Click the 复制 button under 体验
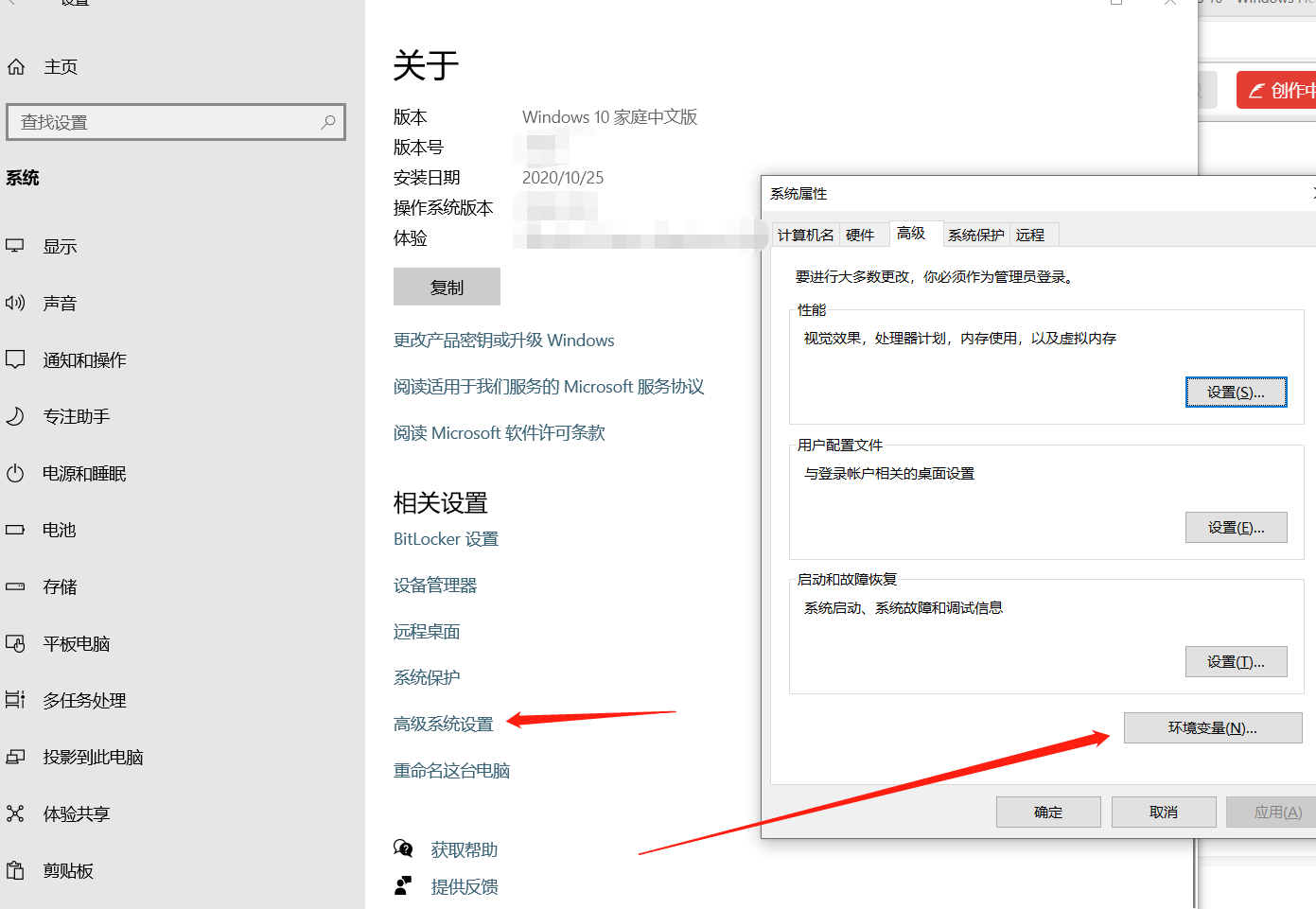The image size is (1316, 909). (x=447, y=286)
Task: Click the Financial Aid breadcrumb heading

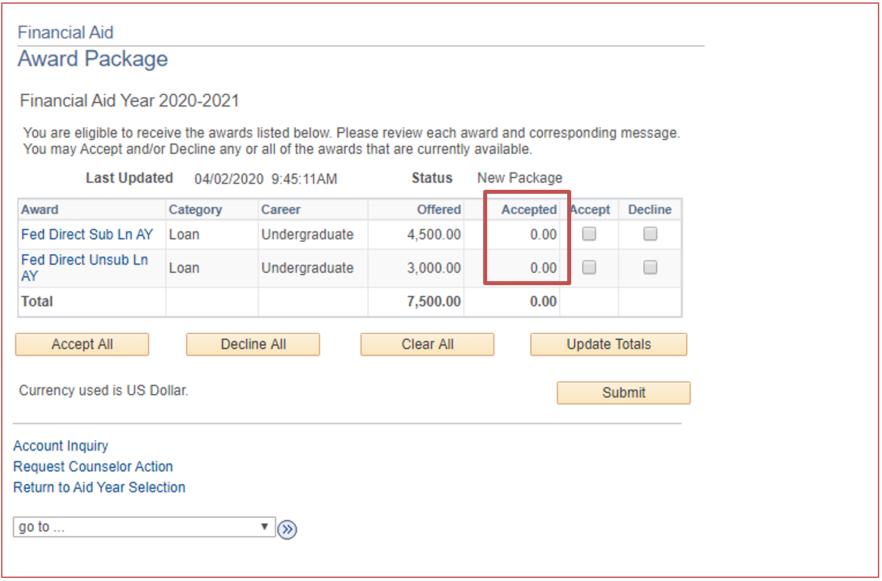Action: [65, 32]
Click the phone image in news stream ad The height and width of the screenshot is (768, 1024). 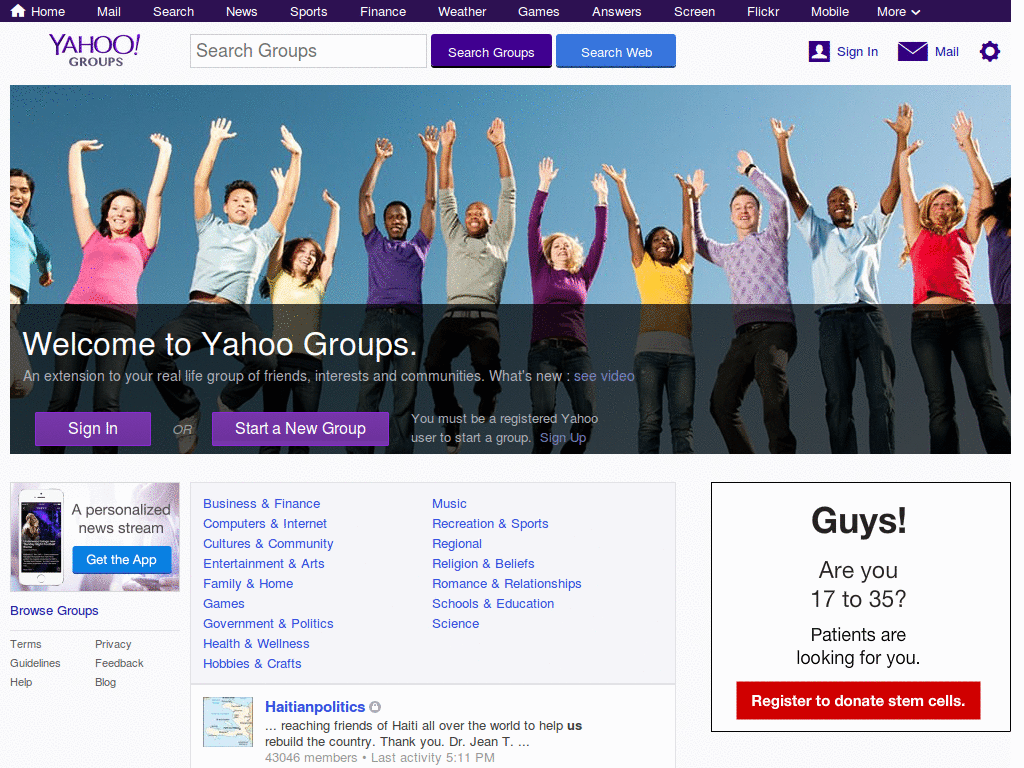click(40, 536)
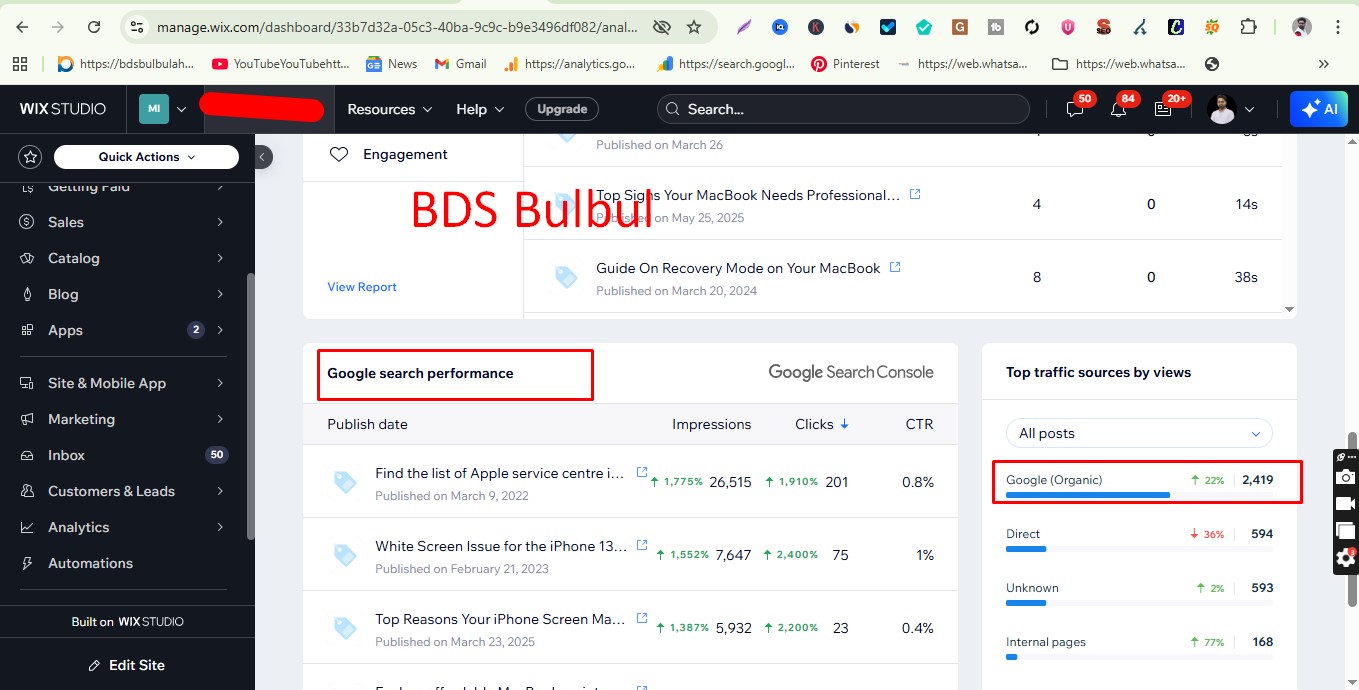Viewport: 1359px width, 690px height.
Task: Open the Analytics section in the sidebar
Action: (x=79, y=527)
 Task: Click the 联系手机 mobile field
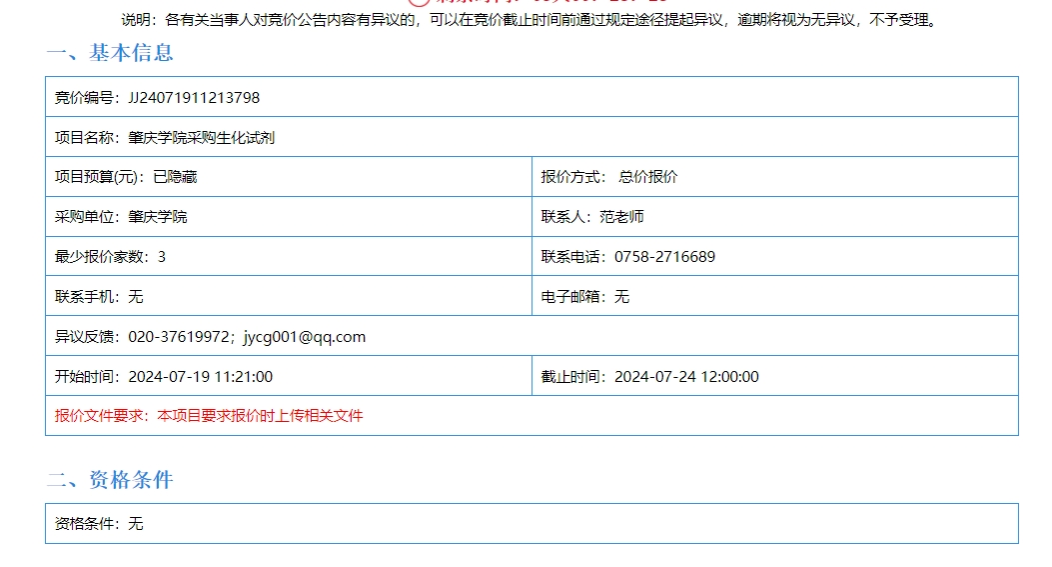pos(99,297)
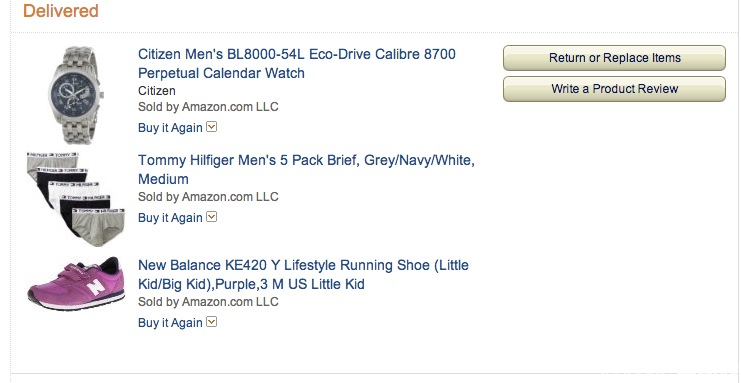
Task: Open the New Balance KE420 running shoe link
Action: pyautogui.click(x=303, y=274)
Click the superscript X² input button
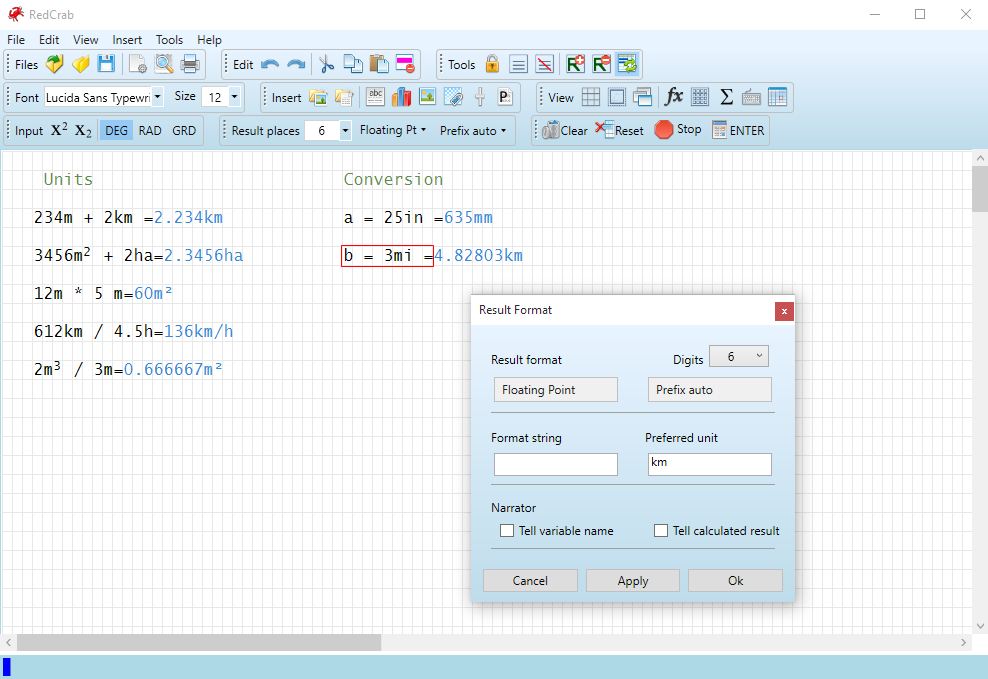The height and width of the screenshot is (679, 988). tap(59, 130)
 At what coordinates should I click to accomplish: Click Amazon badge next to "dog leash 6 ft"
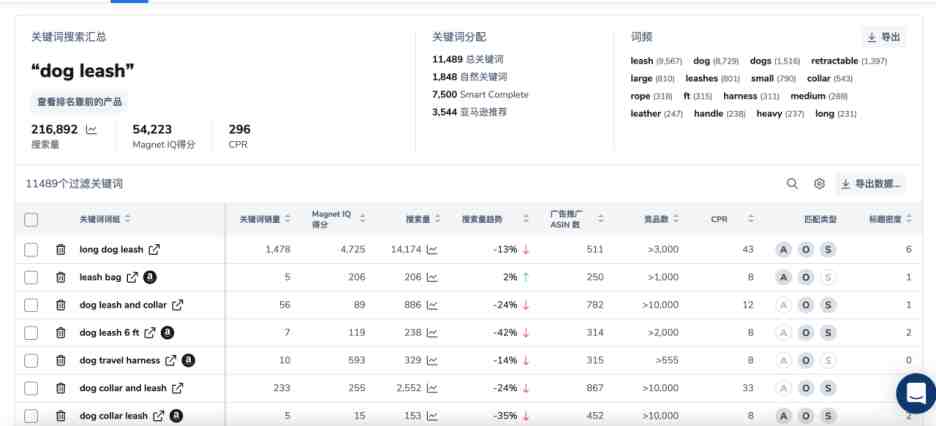[168, 332]
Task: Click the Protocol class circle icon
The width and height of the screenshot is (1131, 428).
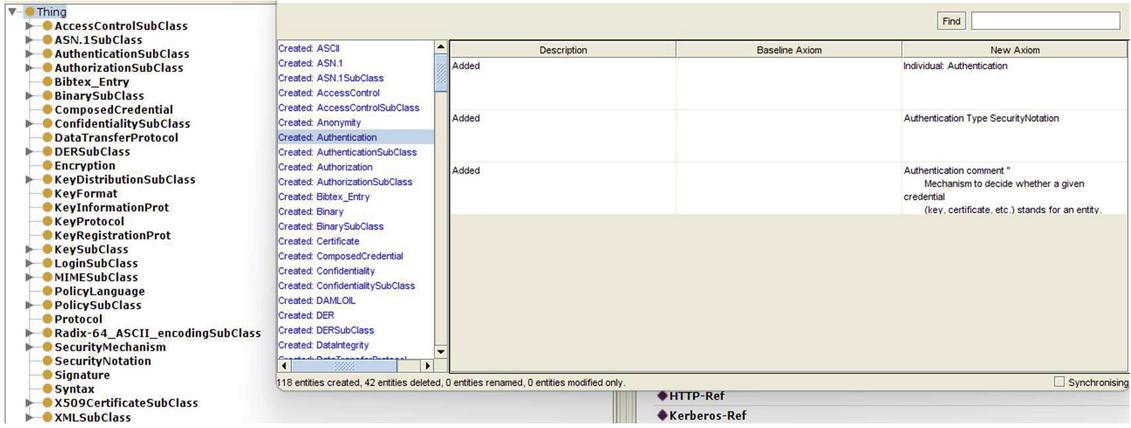Action: tap(46, 320)
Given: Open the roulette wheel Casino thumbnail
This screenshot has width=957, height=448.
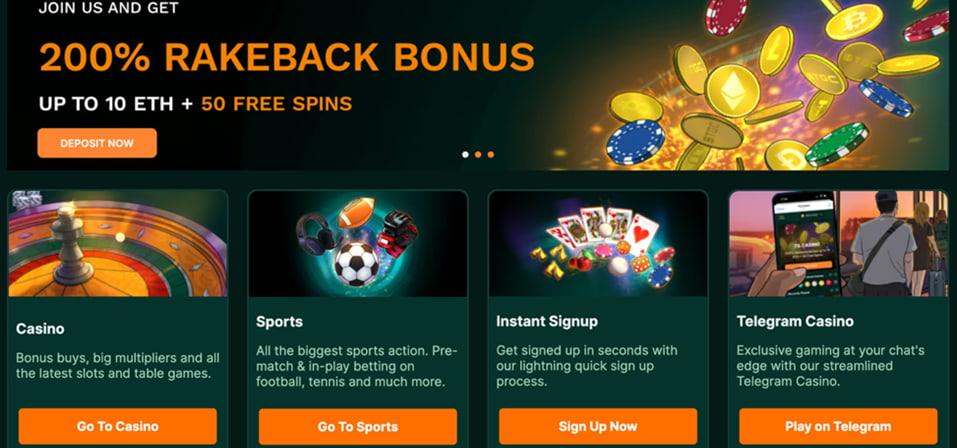Looking at the screenshot, I should point(118,244).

▶ _PROMPT_
In your reply, please print exactly the lines from the one with "The width and" through the final line of the listing above, both included, and no pictures.

▶ _ANSWER SPACE_
The width and height of the screenshot is (1131, 428).
Action: tap(46, 320)
Given: Open the roulette wheel Casino thumbnail
This screenshot has width=957, height=448.
Looking at the screenshot, I should point(118,244).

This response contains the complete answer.